NBC reports, “They were carried from the scene of the attack, on the beachfront, through the lobby of a hotel in front of Western journalists.”
William Booth, a Washington Post reporter, also has a first-person account:
We could smell the charge. I wondered: Did Hamas just fire a rocket? But it was the sound of an incoming missile. We saw a small fisherman’s shack on the quay, churning with gray smoke.
Then we saw a gang of kids running from the shack, down the breakwater and onto the sand, hurtling toward Al Deira. A couple of waiters, the cook and a few journalists starting waving at them. Run here! Then a second missile exploded on the beach right behind them.
The staff were yelling, “They’re hurt!”
A half-dozen kids made it to hotel. The oldest was a teenager, who reached safety and fainted.

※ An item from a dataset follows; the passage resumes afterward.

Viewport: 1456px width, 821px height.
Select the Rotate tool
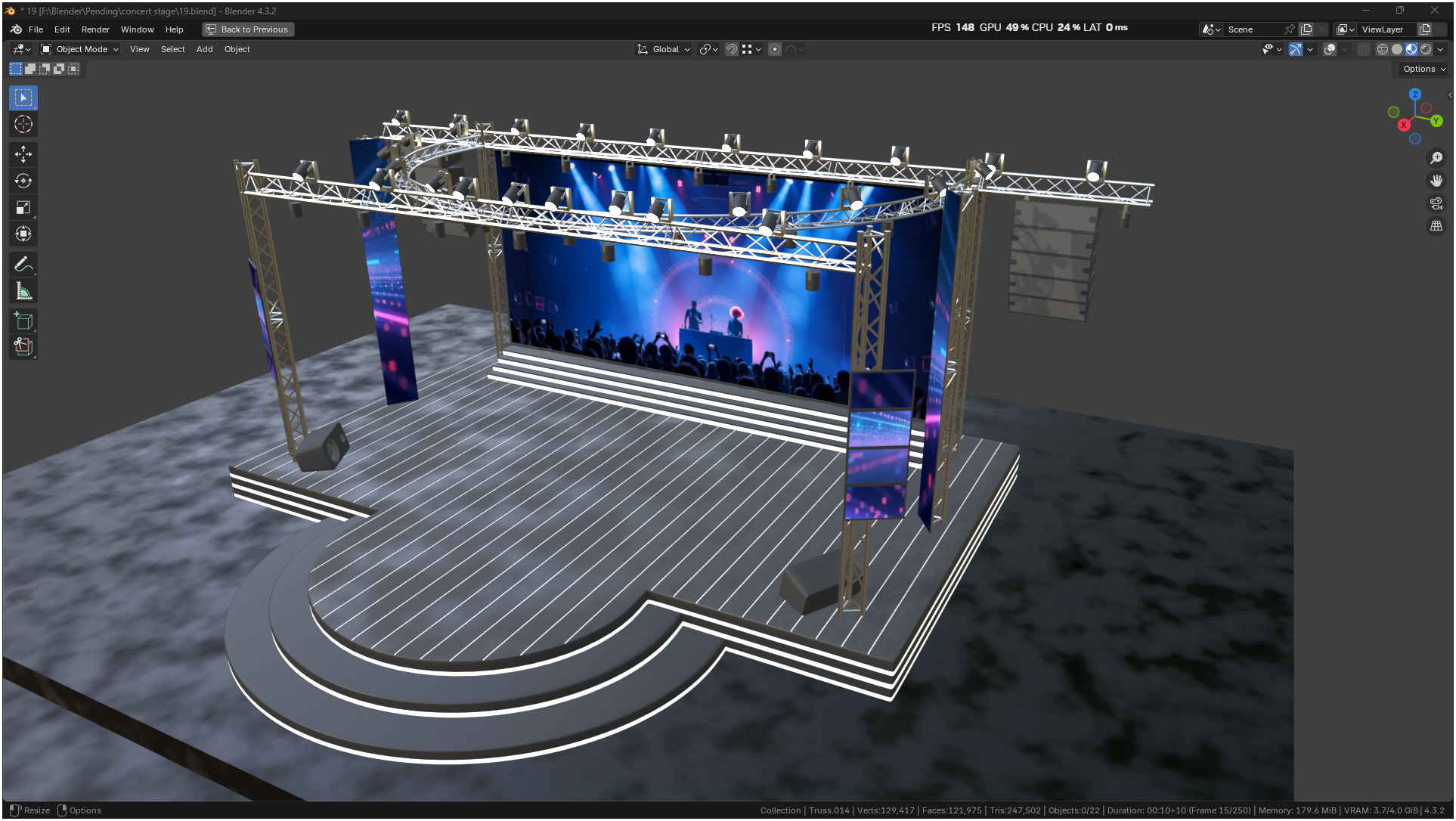coord(23,181)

He was scooped up and carried away to a taxi by the big friendly bear of a bellman, room cleaner and night watchman named Mahmoud Abu Zbaidah.
The Guardian’s Peter Beaumont described the scene here.

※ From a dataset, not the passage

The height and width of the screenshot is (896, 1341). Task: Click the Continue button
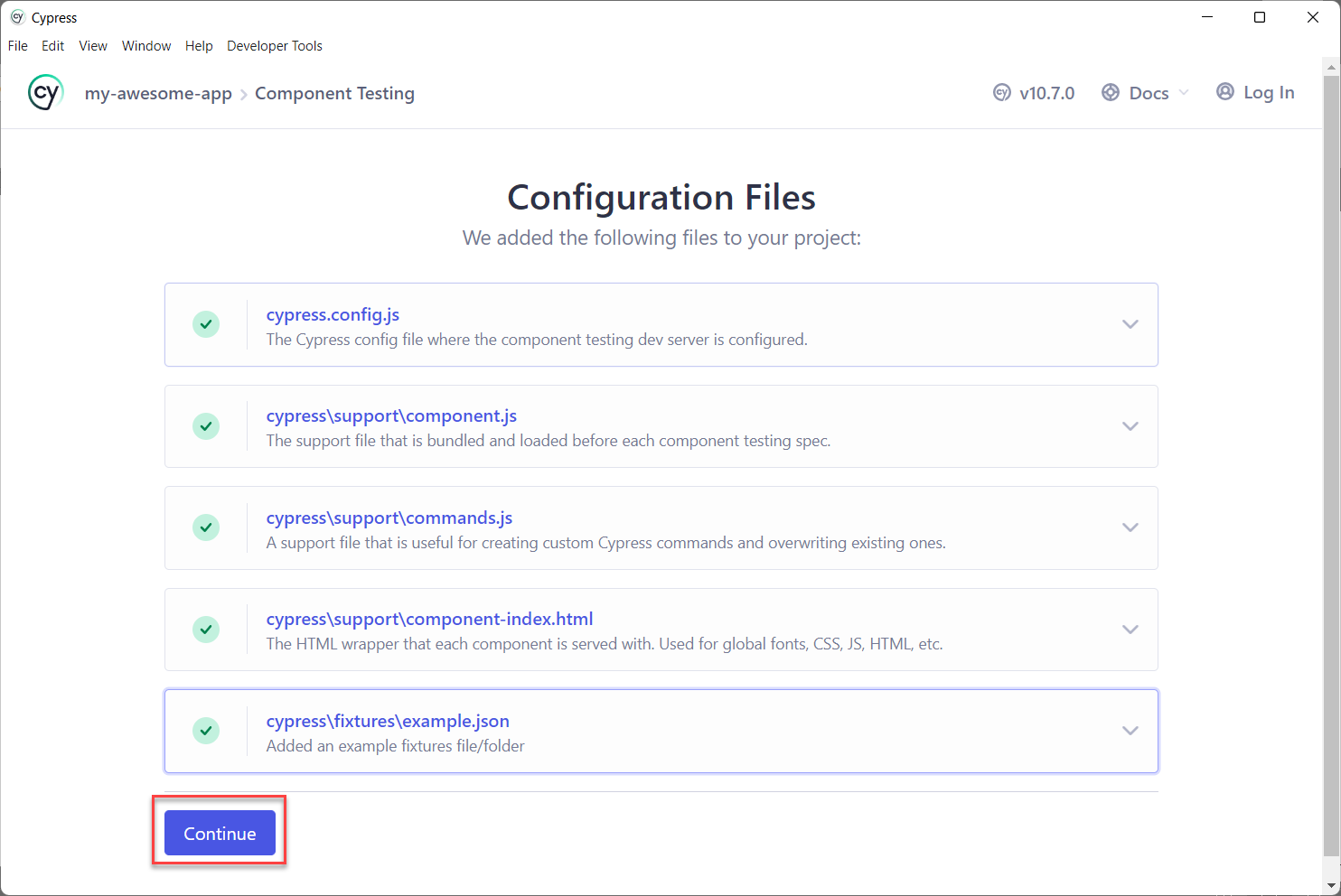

And, if you can stomach it, here’s video of reporters photographing an injured, crying child (via Mashable):
The Israeli military has said it provides evacuation warnings for targeted areas to minimize civilian deaths, but according to NBC foreign correspondent Ayman Mohyeldin, “They don’t take those warnings seriously” for two reasons: “It is not clear where they’re supposed to evacuate to,” he said. “The entire Gaza Strip has been struck.” Additionally, Hamas tells Palestinians that the warnings are merely “psychological warfare.”
Recent clashes, the worst in years, have killed more than 200 Palestinians — the United Nations estimates about 80 percent have been civilians — and one Israeli.